(Luis Cornelio, Headline USA) The White House pushed back Friday on reporting from several outlets claiming that Israel’s aggressive spying on U.S. officials has raised concerns within the Trump administration’s intelligence community.
Israel has long been accused of conducting intelligence operations targeting the U.S. However, recent reporting suggested that those activities have intensified, particularly as President Donald Trump conducts peace negotiations with Iran.
NBC News and The New York Times were the first entities to report on the concerns, citing two unnamed current U.S. officials and one unnamed former U.S. official.
Among the individuals reportedly targeted were Trump peace envoy Steve Witkoff, Pentagon policy official Elbridge A. Colby, and one of his deputies, Michael P. DiMino IV.

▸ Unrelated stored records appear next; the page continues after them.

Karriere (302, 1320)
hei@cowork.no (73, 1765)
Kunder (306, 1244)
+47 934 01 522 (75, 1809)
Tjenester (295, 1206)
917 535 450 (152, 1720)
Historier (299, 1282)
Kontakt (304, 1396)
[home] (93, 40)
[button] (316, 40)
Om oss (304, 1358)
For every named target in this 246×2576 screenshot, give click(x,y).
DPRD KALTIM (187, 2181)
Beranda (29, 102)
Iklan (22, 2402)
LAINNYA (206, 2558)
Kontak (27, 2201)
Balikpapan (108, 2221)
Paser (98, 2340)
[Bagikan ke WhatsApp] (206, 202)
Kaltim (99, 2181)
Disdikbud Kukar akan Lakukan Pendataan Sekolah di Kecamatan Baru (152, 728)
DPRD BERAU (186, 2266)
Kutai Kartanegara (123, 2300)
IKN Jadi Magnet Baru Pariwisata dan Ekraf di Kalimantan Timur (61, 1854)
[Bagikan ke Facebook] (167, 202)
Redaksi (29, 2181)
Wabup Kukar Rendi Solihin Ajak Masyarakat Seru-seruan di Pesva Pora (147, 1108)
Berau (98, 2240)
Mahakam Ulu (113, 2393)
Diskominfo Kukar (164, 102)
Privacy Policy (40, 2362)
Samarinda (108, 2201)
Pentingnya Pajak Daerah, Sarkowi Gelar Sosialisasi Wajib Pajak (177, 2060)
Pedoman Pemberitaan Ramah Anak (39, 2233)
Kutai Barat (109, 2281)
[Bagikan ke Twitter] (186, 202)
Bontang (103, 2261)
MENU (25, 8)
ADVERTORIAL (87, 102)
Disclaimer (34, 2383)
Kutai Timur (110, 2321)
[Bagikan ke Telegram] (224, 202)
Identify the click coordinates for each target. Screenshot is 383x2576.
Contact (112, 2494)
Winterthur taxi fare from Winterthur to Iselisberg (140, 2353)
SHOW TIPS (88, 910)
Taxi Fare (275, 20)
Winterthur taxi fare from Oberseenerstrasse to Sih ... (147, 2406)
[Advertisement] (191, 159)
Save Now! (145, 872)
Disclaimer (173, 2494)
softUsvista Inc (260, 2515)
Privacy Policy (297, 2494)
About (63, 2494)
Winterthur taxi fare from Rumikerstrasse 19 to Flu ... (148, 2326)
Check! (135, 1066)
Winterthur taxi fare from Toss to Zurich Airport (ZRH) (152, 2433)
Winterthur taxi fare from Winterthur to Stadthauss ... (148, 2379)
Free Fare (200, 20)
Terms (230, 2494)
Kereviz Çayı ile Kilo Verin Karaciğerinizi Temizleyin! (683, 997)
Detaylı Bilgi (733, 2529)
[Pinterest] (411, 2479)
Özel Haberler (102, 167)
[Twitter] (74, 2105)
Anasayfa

The report was drafted after U.S. defense personnel stationed in Israel allegedly found surveillance software that had been “surreptitiously” installed on their phones, according to The New York Times.
Meanwhile, NBC News reported that the DIA assessment described Israel’s intelligence operation as occurring at a “critical” level, both in terms of human intelligence collection and technical surveillance operations.
The DIA similarly posted an internal message that raised the counterintelligence threat by Israel as “critical,” according to NBC News.
The Israeli Embassy in Washington, D.C., rejected the characterization through a spokesperson, calling it “completely false.” The embassy denied that Israel conducts intelligence operations against U.S. officials or institutions.
“Israel intelligence collection efforts are aimed at its enemies, not its allies. Any claims to the contrary are either misinformed or politically motivated,” the spokesperson added.
The White House also rejected NBC News’ framing of the assessment, saying: “This entire story is false and sourced to someone who doesn’t have any knowledge of what’s going on.”